The City Council, reacting to complaints from residents and businesses, and even some taxi drivers, that there are too many cabs operating in the small city, last year approved the creation of a franchise system. City administrators were directed to select five taxi companies to hold the franchises, including a cap on the number of cabs allowed in the city. That would outlaw as many as half of the 500 taxis operating in Santa Monica.

In June, city administrators came out with their recommended list of companies: Bell Cab, Independent Taxi Owners Association, Metro Cab Co., Taxi Taxi and Yellow Cab Co. Early next month, the City Council is set to vote to award franchises to these five companies.

Michael Calin, general manager for Hawthorne-based Bell Cab, said there weren’t enough customers in Santa Monica to keep the number of cabs there in business, so some were seeking fares in nearby areas illegally.

“The numbers of cabs in Santa Monica were so insane that there was some spillover,” he said. “We had tremendous problems with bandit taxicabs in West Los Angeles.”

But left off the city’s list were eight taxi companies, many of which have operated in the city for years. One of those is VIP Yellow Cab, which has been based in Santa Monica for 10 years and has 54 drivers.

“It’s a very hard situation for us,” said Elen Poghosyan, owner of VIP Yellow Cab. “Losing our business in Santa Monica would probably mean bankruptcy.”

Once Santa Monica outlaws her company, it won’t be easy for drivers to find permits at other cab companies.

She is upset that most of the companies recommended for franchises are not based in the city, noting, “They appear to be cleaning out the ones based in Santa Monica.”

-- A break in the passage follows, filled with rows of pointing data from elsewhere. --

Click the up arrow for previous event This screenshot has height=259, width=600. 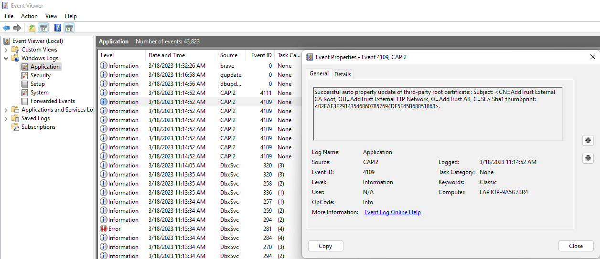pyautogui.click(x=588, y=141)
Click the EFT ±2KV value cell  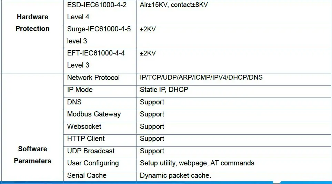point(234,61)
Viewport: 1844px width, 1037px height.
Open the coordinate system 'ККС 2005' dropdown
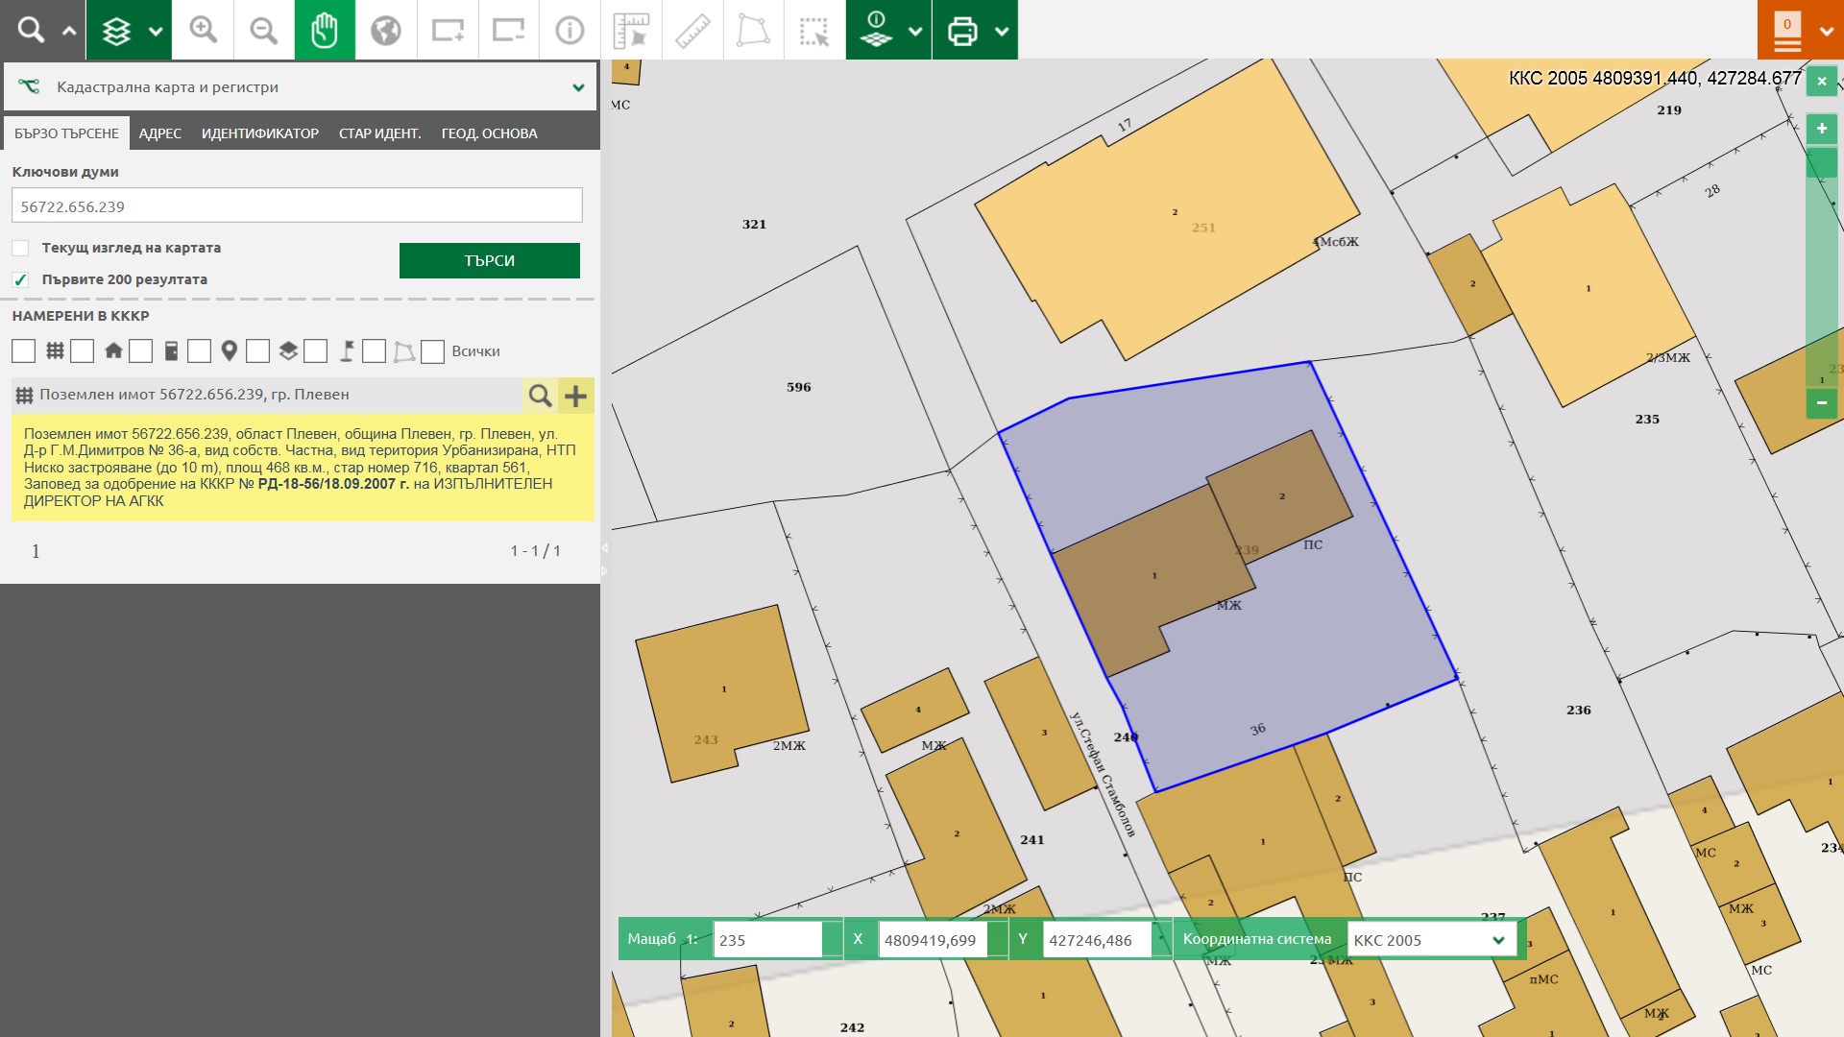(x=1431, y=940)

She also said that despite many of the companies in Santa Monica being owned by Armenian immigrants, none of the recommended companies is Armenian immigrant-owned. She said she participated in a protest organized by the Armenian immigrant community in June to voice her displeasure over the selection process.

In response to the protests, the city publicized its evaluation process for the 13 proposals that came in for the franchises. The staff report concluded that that several proposals were deficient in their business plans or their reliance on managers with “minimal relevant experience in the taxi industry,” and thus were eliminated.

Bell Cab’s Calin said that some of the cab drivers at the companies eliminated by the city may be able to join up with his company.

“We are entertaining the idea of opening the door and absorbing some of these cab owners and drivers; they would be able to remain in Santa Monica but operate under our name,” he said.